The reason is that I've rarely heard of xNFJs manipulating for their own sake. ExTPs are more likely to use it as a tool IME and are, therefore, technically a bigger threat.


----------



## Xplosive (Mar 4, 2010)

Paranoid Android said:


> The reason is that I've rarely heard of xNFJs manipulating for their own sake. ExTPs are more likely to use it as a tool IME and are, therefore, technically a bigger threat.


I actually think INxJ are a WAY bigger threat as dominant Ni holds the subjective view of the way things should be and their deepest desire is to want to bring it to reality, which generally means they have to manipulate to make it happen.

ESTP/ENTP etc. don't possess that deep intrinsic motivation to do so.


----------



## Vaka (Feb 26, 2010)

Xplosive said:


> I actually think INxJ are a WAY bigger threat as dominant Ni holds the subjective view of the way things should be and their deepest desire is to want to bring it to reality, which generally means they have to manipulate to make it happen.
> 
> ESTP/ENTP etc. don't possess that deep intrinsic motivation to do so.


I'd associate tendencies with manipulation with Fe. I don't think that INTJs would be as big on it as INFJs. Otherwise you could say the exact same thing for IxTPs and IxFPs as Fi and Ti also give strong views that are subjective.


----------



## mnemonicfx (Sep 5, 2010)

Humaning said:


> Perhaps, you would like to change your user name to Mr. Literal. I suggest you do before another Dwight Shrute-like person finds out about the site.

Written task.
In the forum thread, which function does Vaka link with tendencies toward manipulation? The items that come next are not needed.

Source records
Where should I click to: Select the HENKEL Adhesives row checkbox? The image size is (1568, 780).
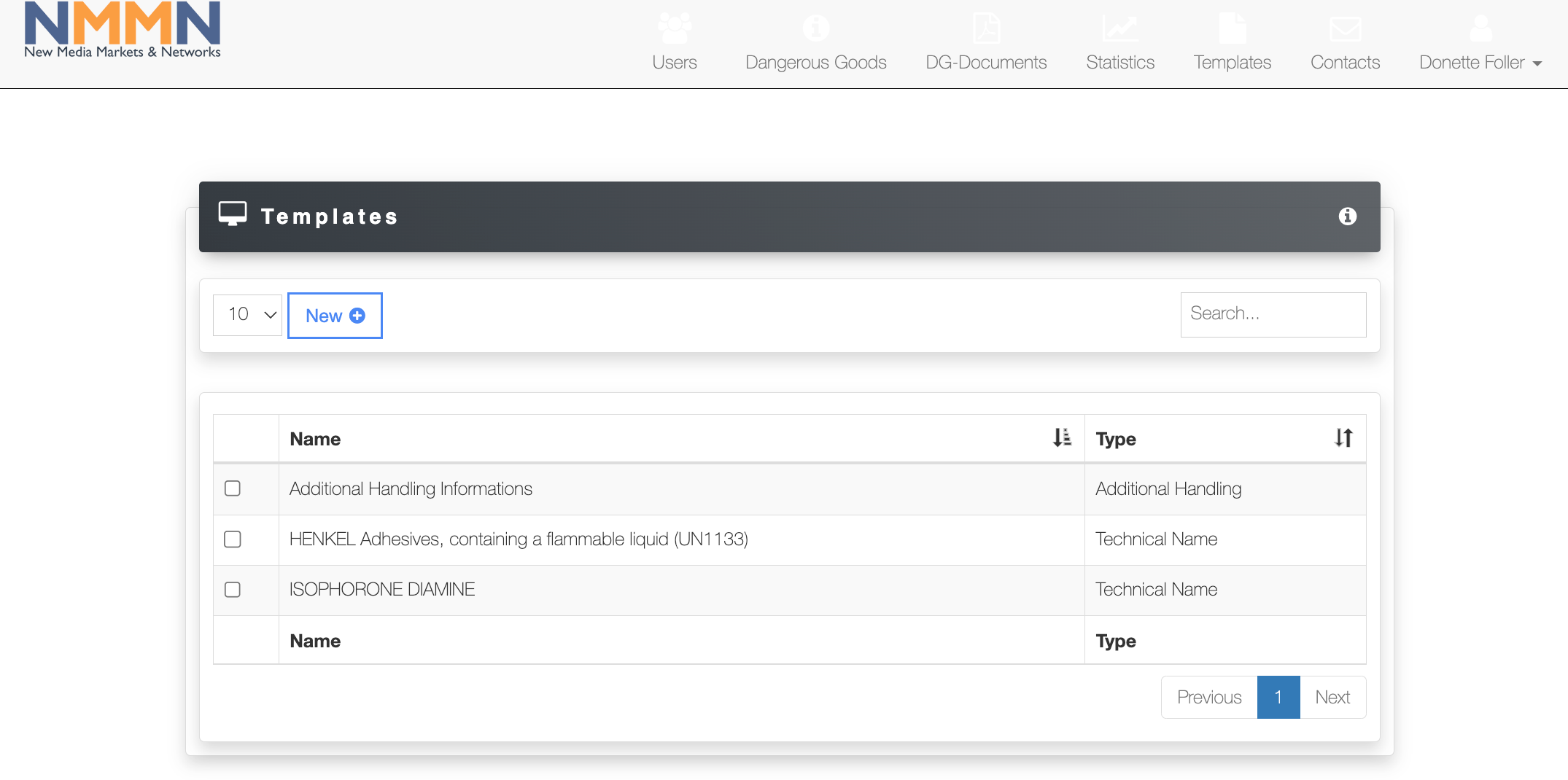(x=233, y=539)
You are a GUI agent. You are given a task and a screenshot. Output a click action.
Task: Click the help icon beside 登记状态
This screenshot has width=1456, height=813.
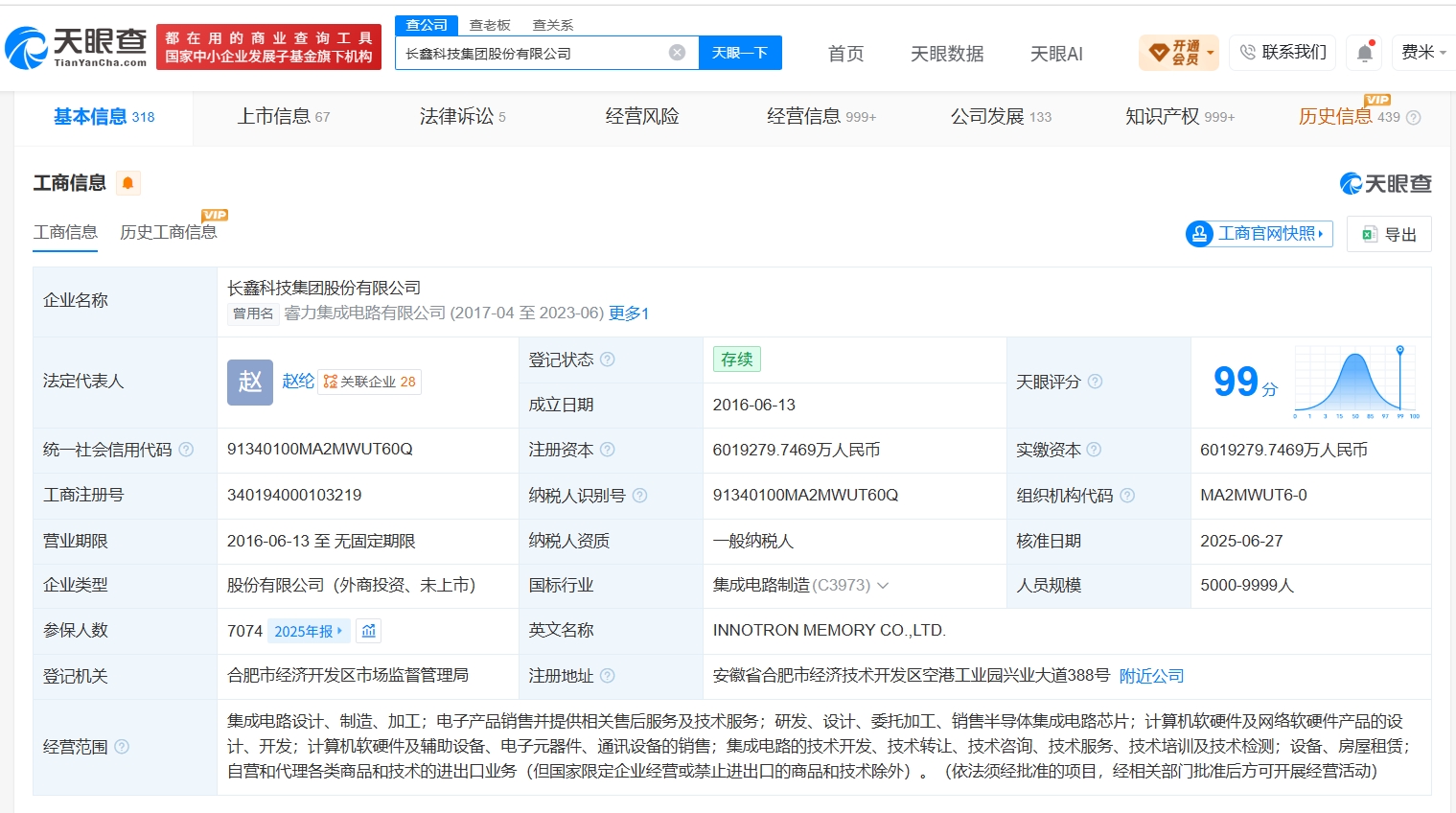point(608,360)
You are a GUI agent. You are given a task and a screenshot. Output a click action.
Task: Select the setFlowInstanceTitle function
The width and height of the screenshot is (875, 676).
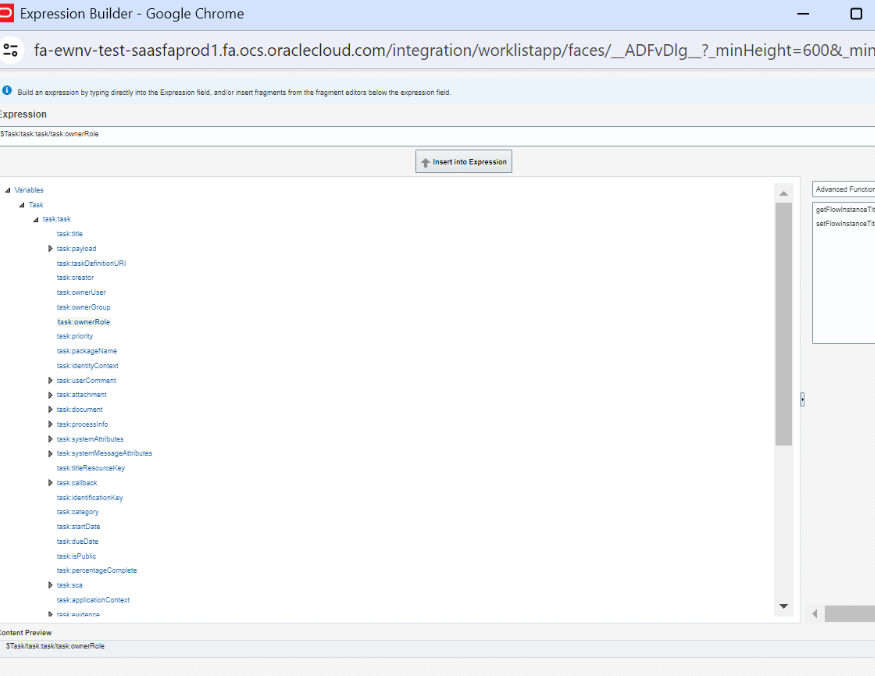[x=845, y=226]
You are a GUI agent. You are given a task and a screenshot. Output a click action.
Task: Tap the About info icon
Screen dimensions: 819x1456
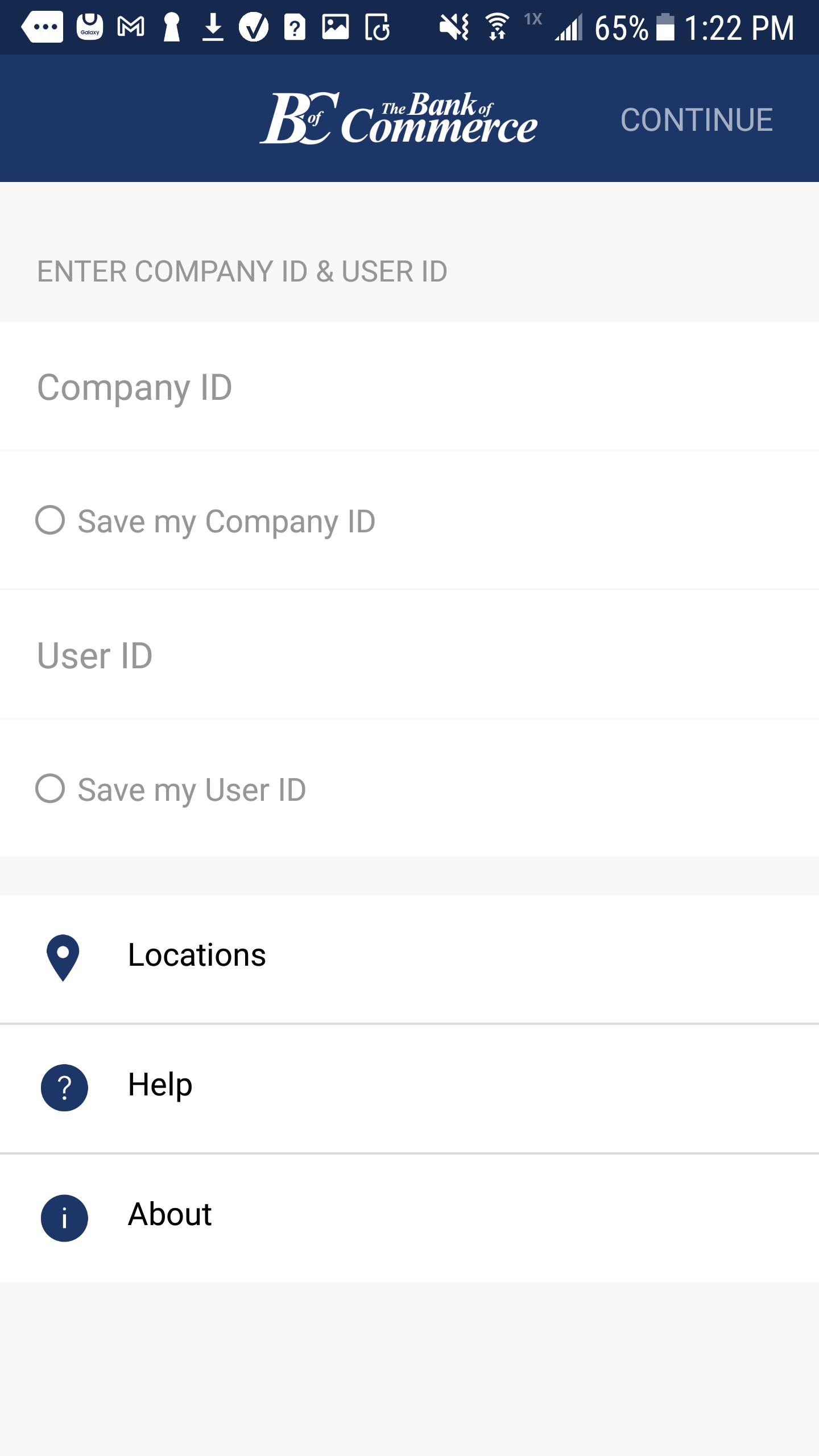point(64,1218)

Answer for the task.
Fe